With 42% occurrence of spasticity why don't we have a good explanation of it or how to fix it. Did William M. Landau have that great an effect that scientists would not research it because he said it was not worth treating. Get cracking on that research before he gets a stroke and complains about his spasticity preventing him from recovering.
http://stroke.ahajournals.org/content/41/9/2016.abstract

Abstract

Background and Purpose—There is currently no consensus on (1) the percentage of patients who develop spasticity after ischemic stroke, (2) the relation between spasticity and initial clinical findings after acute stroke, and (3) the impact of spasticity on activities of daily living and health-related quality of life.
Methods—In a prospective cohort study, 301 consecutive patients with clinical signs of central paresis due to a first-ever ischemic stroke were examined in the acute stage and 6 months later.
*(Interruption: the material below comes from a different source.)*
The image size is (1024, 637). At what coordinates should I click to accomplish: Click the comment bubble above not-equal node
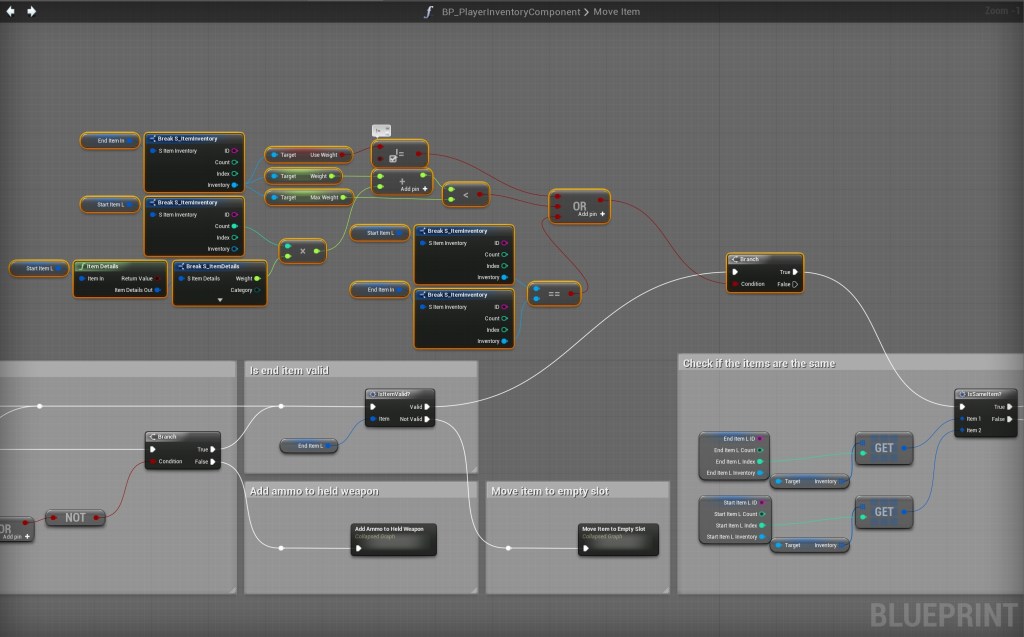[382, 130]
At both times, the degree and pattern of paresis and muscle tone, the Barthel Index, and the EQ-5D score, a standardized instrument of health-related quality of life, were evaluated. Spasticity was assessed on the Modified Ashworth Scale and defined as Modified Ashworth Scale >1 in any of the examined joints.
Results—Two hundred eleven patients (70.1%) were reassessed after 6 months. Of these, 42.6% (n=90) had developed spasticity. A more severe degree of spasticity (Modified Ashworth Scale ≥3) was observed in 15.6% of all patients. The prevalence of spasticity did not differ between upper and lower limbs, but in the upper limb muscles, higher degrees of spasticity (Modified Ashworth Scale ≥3) were more frequently (18.9%) observed than in the lower limbs (5.5%). Regression analysis used to test the differences between upper and lower limbs showed that patients with more severe paresis in the proximal and distal limb muscles had a higher risk for developing spasticity (P≤0.001). Spasticity of the upper and lower limb was more frequent in patients with hemihypesthesia than in patients without sensory deficits (P≤0.001). Patients with spasticity showed a lower Barthel Index and EQ-5D score compared with the group without spasticity.
Conclusions—Spasticity was present in 42.6% of patients with initial central paresis. However, severe spasticity was relatively rare. Predictors for the development of spasticity were a severe degree of paresis and hemihypesthesia at stroke onset.
Key Words:
Who's going to correlate Brunnstroms six stages of recovery to this?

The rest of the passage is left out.